Amidst all the hype about Ceremony, Fucked Up, and pretty much any band in that vein, people seem to be passing over one of the truly great hardcore bands to come around in the past five years. While those two bands get the accolades, it's actually Maryland's Pulling Teeth that deserve them.
While their last effort, Vicious Skin is the one that put them on the map, it's their newest, Martyr Immortal, that will remind you exactly why.
This album has two speeds -- fast, and faster. It really is impressive how the band is able to keep up such a fevered pace while not sacrificing the stellar songwriting that fans of the band have come to know. Speed isn't the focus, it's just the means. And since it's the actual songwriting that was focused on first and foremost, it almost goes without saying in regards to Pulling Teeth that the product is near-perfect.

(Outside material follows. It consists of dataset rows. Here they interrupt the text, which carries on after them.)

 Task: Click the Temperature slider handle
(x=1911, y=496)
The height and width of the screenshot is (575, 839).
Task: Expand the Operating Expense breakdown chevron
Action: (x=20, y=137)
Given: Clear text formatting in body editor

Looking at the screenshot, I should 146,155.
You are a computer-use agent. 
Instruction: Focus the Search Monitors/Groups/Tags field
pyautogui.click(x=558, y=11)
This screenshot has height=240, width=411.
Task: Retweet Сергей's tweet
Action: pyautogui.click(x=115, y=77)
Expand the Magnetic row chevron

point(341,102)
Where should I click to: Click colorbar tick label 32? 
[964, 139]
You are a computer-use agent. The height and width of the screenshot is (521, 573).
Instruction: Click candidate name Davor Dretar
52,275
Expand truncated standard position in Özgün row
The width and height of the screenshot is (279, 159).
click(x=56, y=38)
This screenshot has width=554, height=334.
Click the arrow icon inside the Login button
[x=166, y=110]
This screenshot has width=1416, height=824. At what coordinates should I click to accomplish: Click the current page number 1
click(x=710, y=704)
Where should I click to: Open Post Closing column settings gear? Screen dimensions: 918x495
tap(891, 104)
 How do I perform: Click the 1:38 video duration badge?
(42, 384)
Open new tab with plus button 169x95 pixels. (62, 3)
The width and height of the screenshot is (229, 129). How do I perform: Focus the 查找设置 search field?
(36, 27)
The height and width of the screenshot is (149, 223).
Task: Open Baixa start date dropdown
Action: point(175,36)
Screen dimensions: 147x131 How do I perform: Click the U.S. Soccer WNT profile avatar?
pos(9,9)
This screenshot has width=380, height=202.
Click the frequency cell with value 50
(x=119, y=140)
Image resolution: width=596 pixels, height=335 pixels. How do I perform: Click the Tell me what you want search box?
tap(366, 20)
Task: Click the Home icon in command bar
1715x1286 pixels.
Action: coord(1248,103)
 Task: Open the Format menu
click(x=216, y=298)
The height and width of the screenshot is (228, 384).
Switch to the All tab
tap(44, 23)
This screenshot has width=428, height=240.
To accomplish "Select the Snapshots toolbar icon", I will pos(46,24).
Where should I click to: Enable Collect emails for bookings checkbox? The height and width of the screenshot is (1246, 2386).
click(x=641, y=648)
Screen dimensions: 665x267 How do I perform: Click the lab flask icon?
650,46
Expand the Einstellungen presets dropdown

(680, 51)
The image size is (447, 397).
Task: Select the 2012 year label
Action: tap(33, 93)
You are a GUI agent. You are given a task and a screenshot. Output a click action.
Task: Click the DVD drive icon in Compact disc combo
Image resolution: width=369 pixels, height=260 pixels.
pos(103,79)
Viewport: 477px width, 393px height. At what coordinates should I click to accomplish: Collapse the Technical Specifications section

Every song is downright tenacious, packed with an attitude and swagger that amplifies everything to an extremely high degree. The snarl of vocalist Mike Riley gives an overwhelming anger and venom to each and every song, and that anger is matched and sometimes superceded by the calamitous efforts of his bandmates. Look no further than "Clipped Wings" for a raucous blast of tempo changes and punchy vocals that leads to a completely unexpected bit of clean riffing before slowing to an intense crawl. That's three dramatic but extremely fluid tempo changes in not even a minute and a half; Pulling Teeth is even more impressive when the duration of the song increases.
The album's title track sees the band go through a number of long, ominous instrumental passages before really unleashing the anger, only to go back and forth between the styles a few times more. It's a technique that encompasses everything the band is good at; be it an in-your-face blast of intensity or a mood-shifting instrumental passage, Pulling Teeth does everything at a 100% level of quality. The closer, "Dismissed in Time," only further exemplifies this point. The mix of strings, soundscapes and truly eerie guitar tones is unsettling at best, because knowing the band's penchant for exploding out of nowhere, it feels like there's a scream or riff around every corner. It's that expectation that makes the track all the more impactful.
The best favor that you could do yourself is to forget Ceremony, forget Fucked Up, forget Coke Bust or any other buzz band of the moment, because as long as Pulling Teeth continue to put out records, they are where everyone's attention should firmly be focused. Because just as their songs, at any moment, they could explode.